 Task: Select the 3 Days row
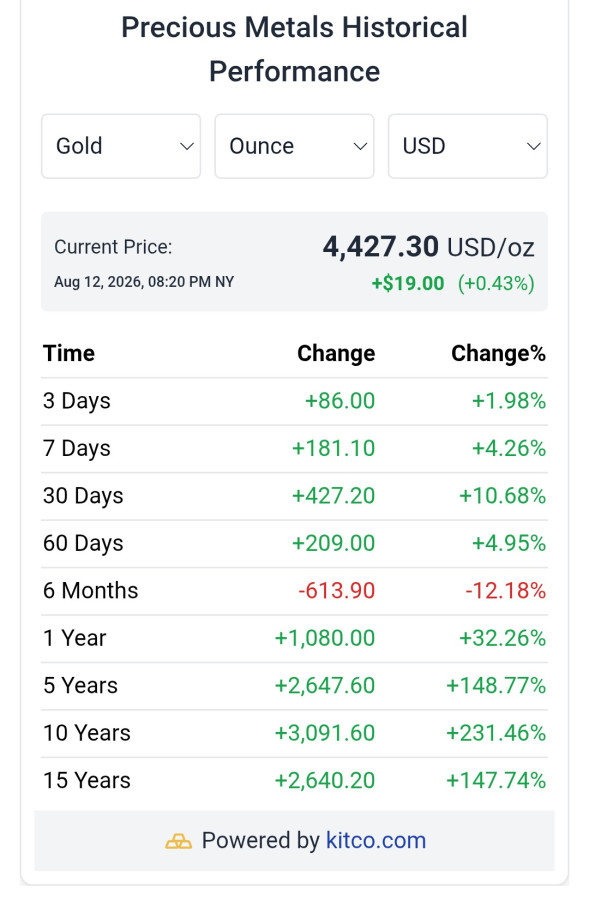pyautogui.click(x=294, y=401)
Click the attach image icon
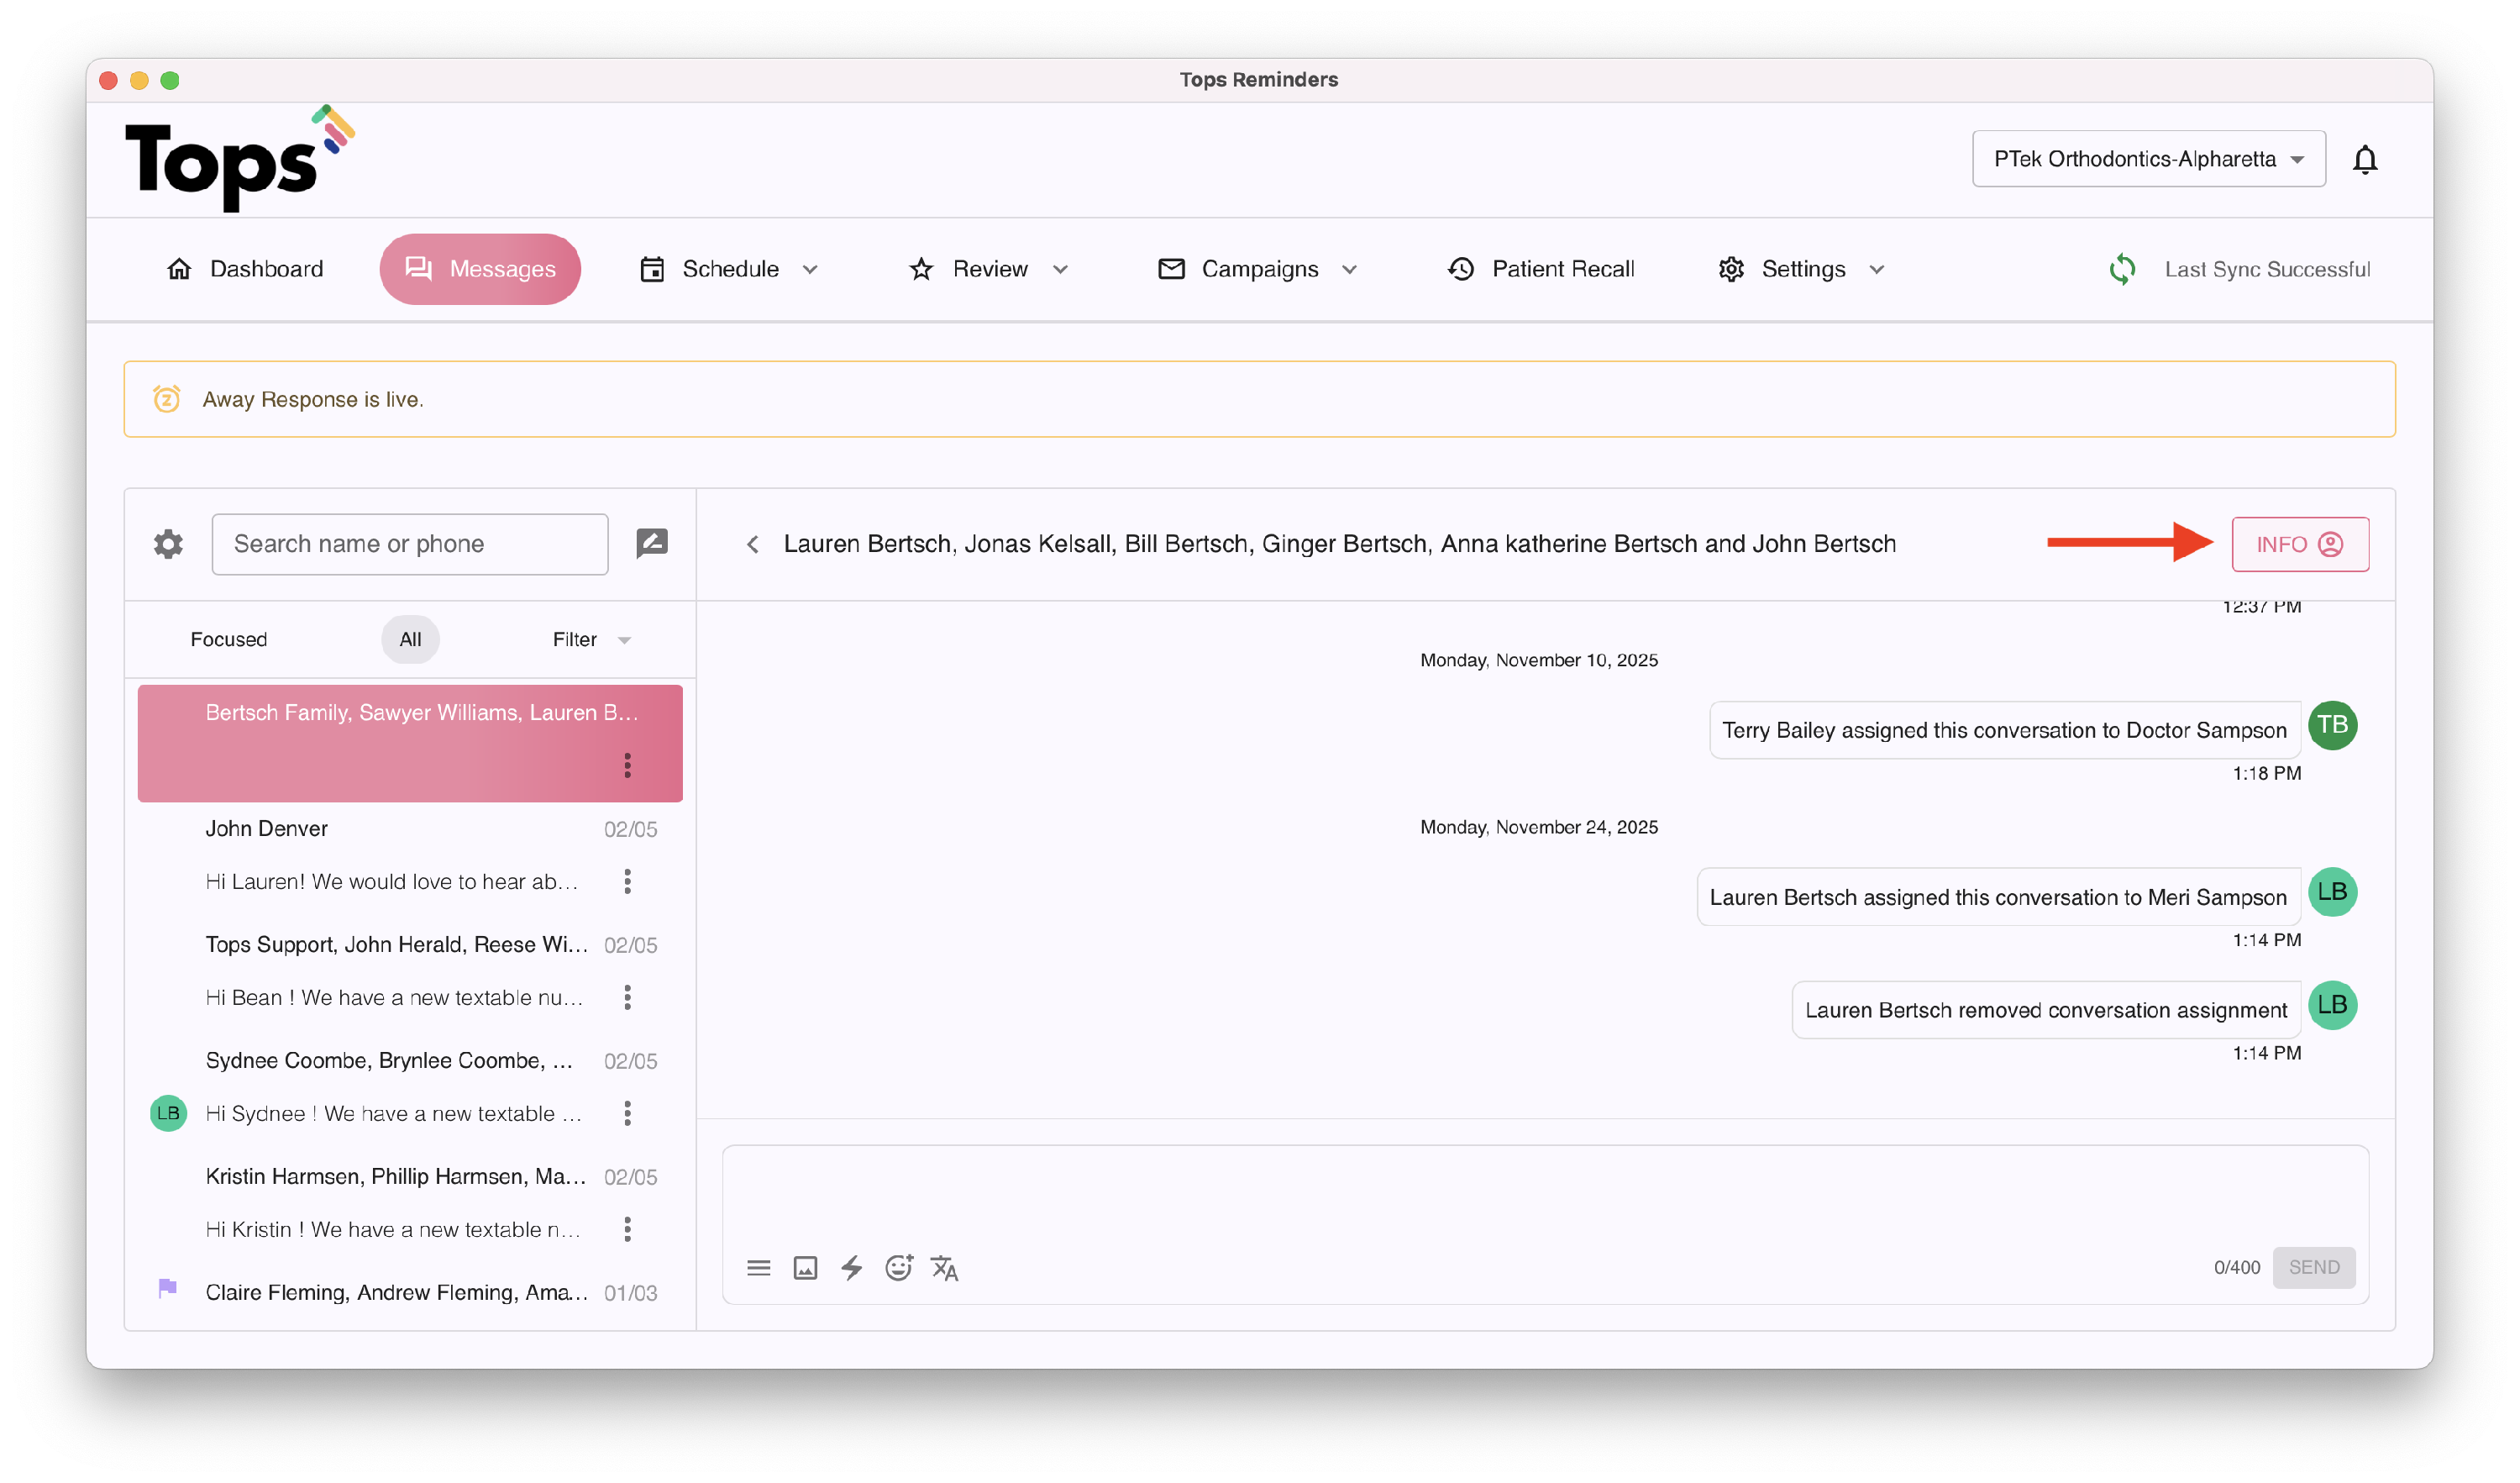 pyautogui.click(x=805, y=1268)
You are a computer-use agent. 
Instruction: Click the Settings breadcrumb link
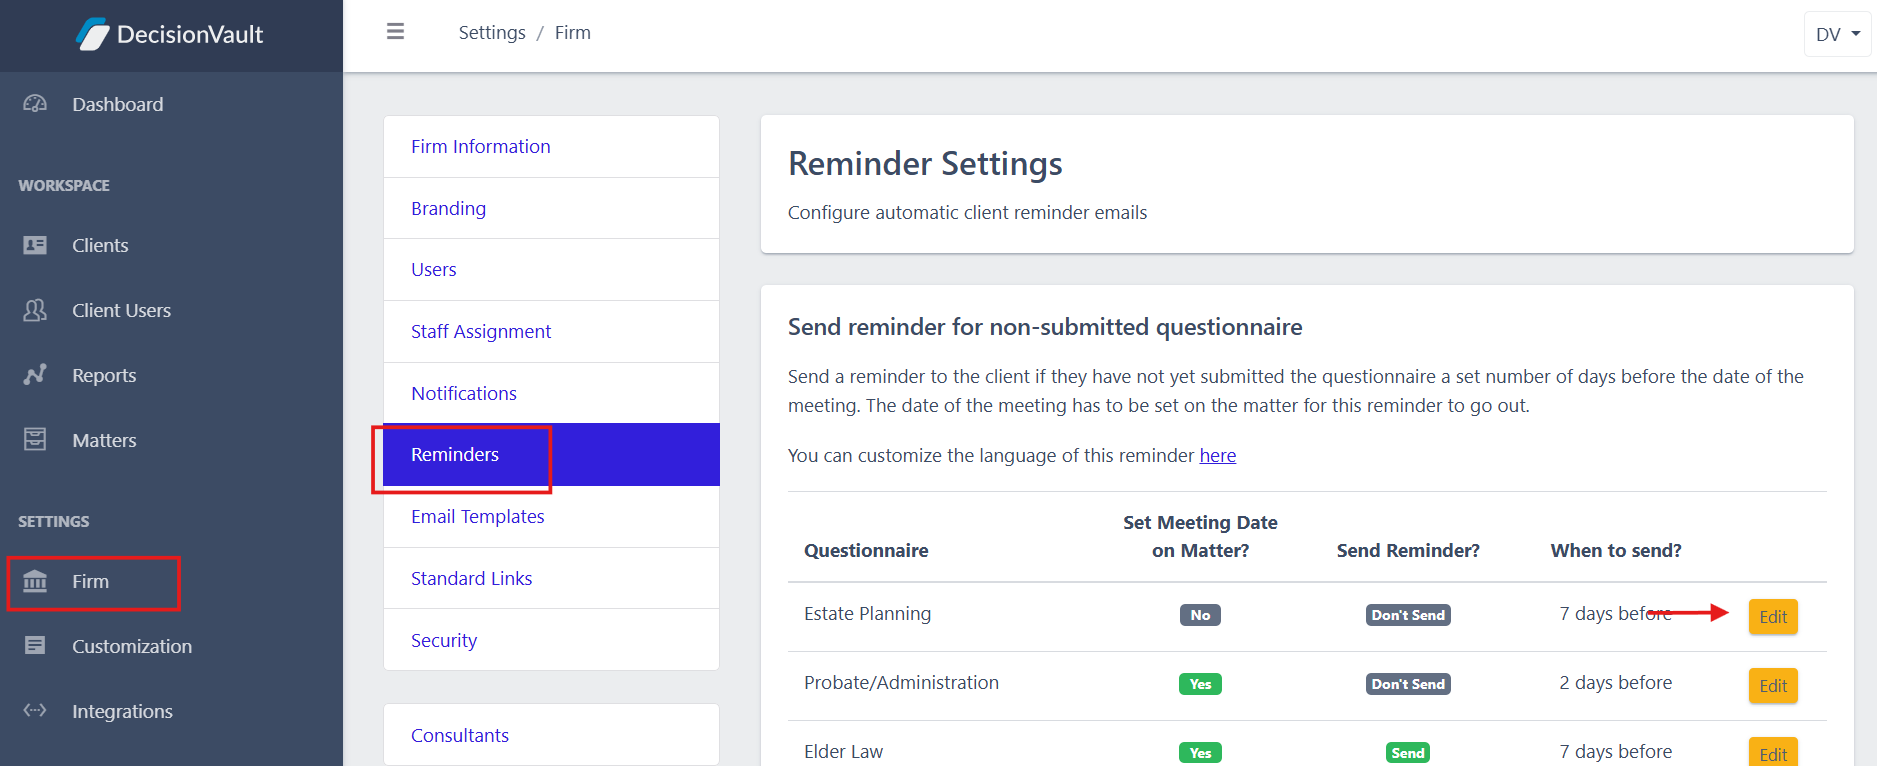click(x=492, y=33)
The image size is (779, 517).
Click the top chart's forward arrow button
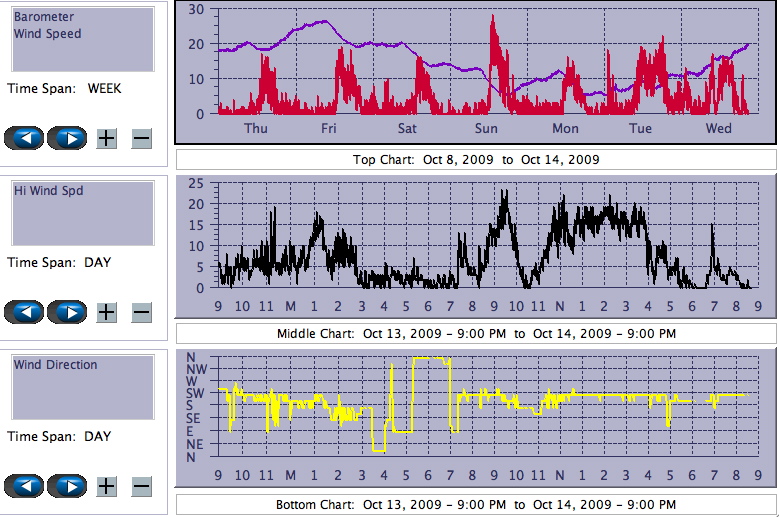[67, 138]
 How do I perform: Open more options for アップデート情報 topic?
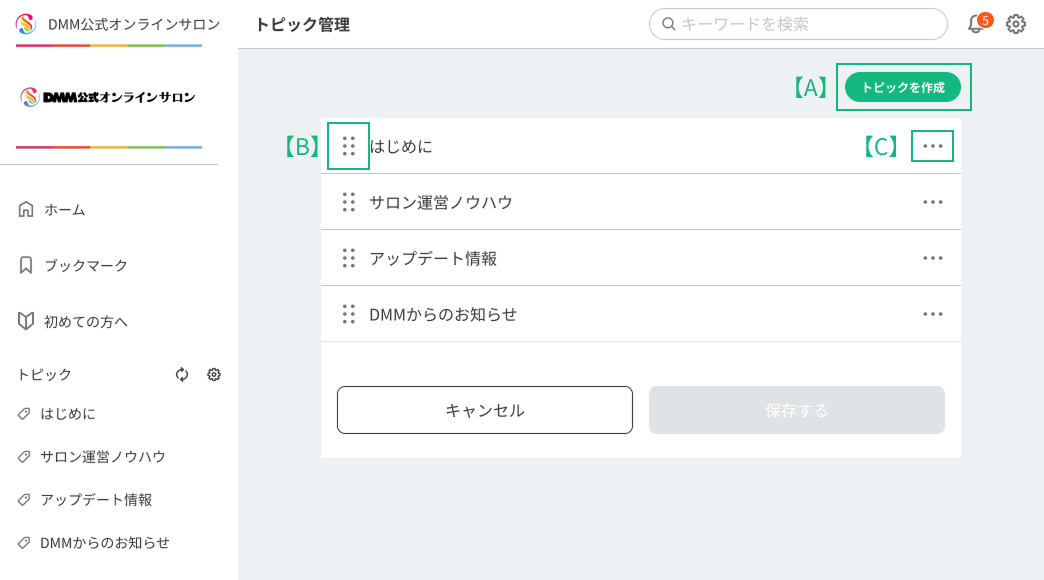(x=932, y=258)
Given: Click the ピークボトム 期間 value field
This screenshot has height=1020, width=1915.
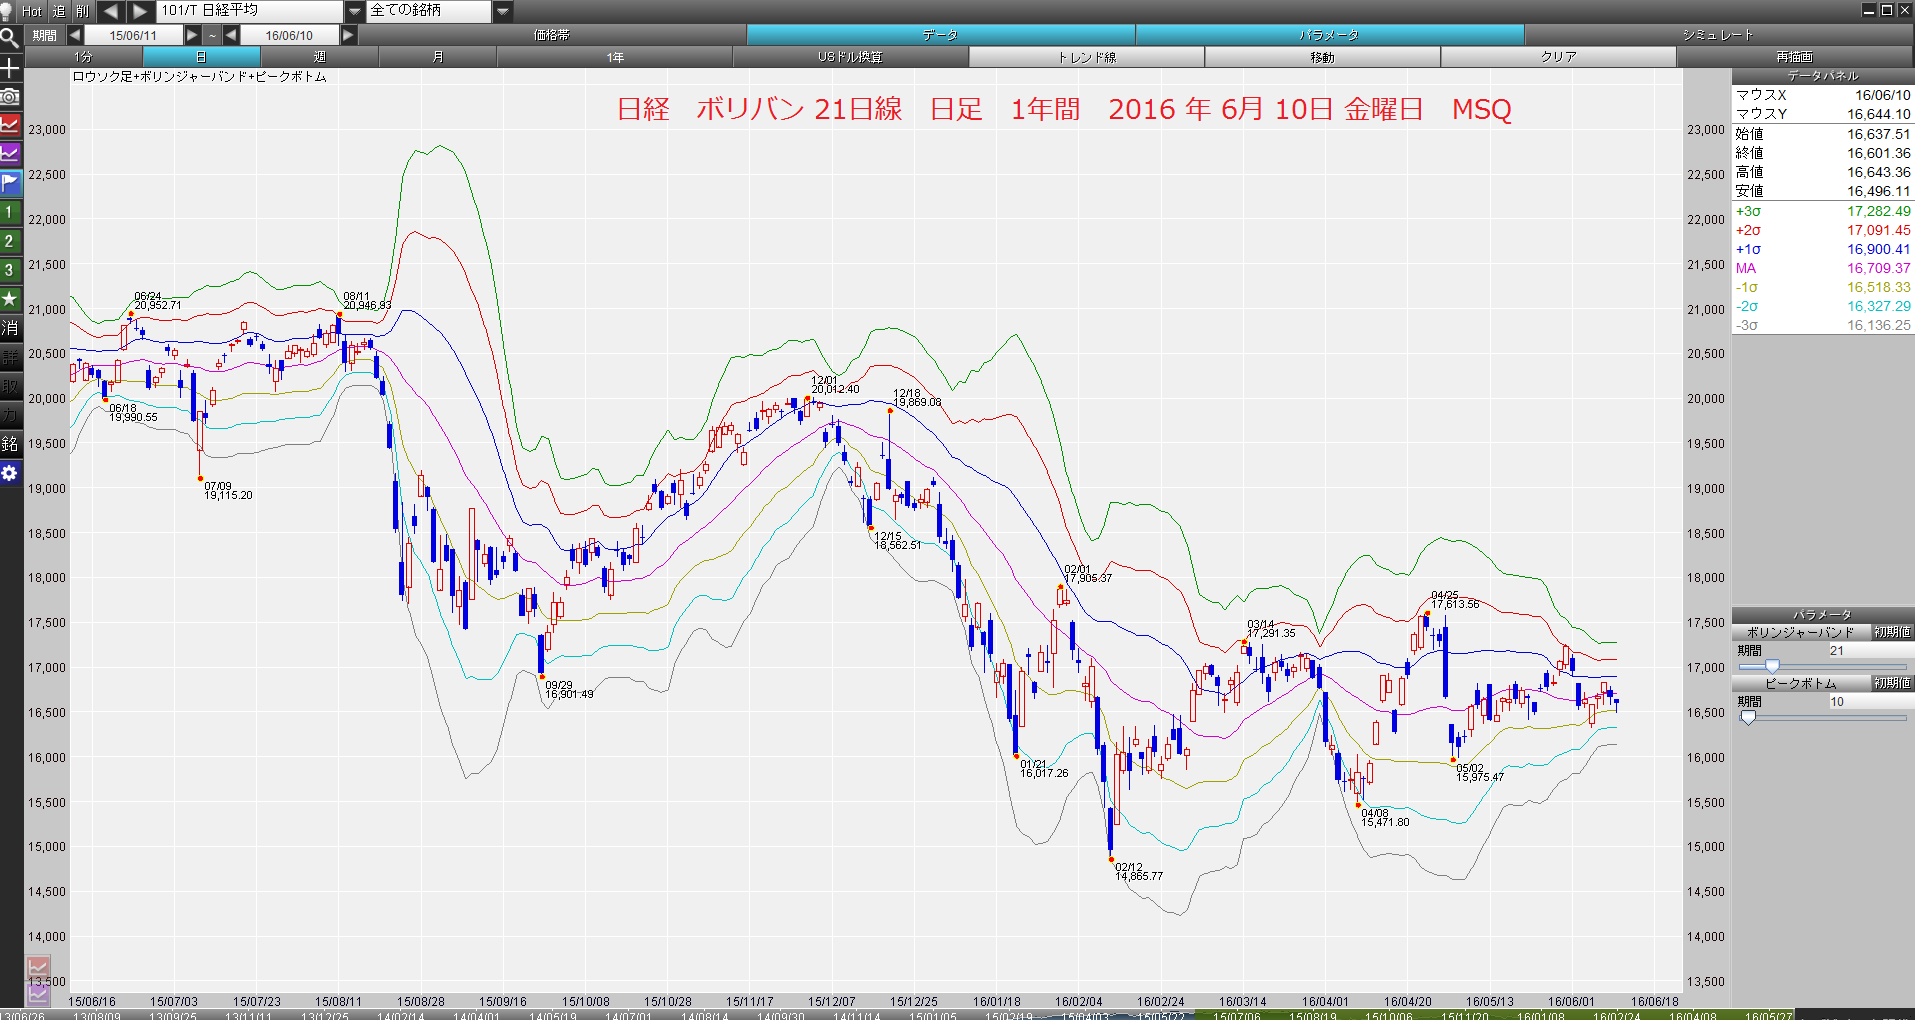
#####
__TO DO__:
Copy the entries word for word, from the line containing "How do I perform: Open" through the end of the entries, leaving out the pictures.

__FINAL RESULT__:
 How do I perform: Open more options for アップデート情報 topic?
(x=932, y=258)
Given: Click the ピークボトム 期間 value field
This screenshot has height=1020, width=1915.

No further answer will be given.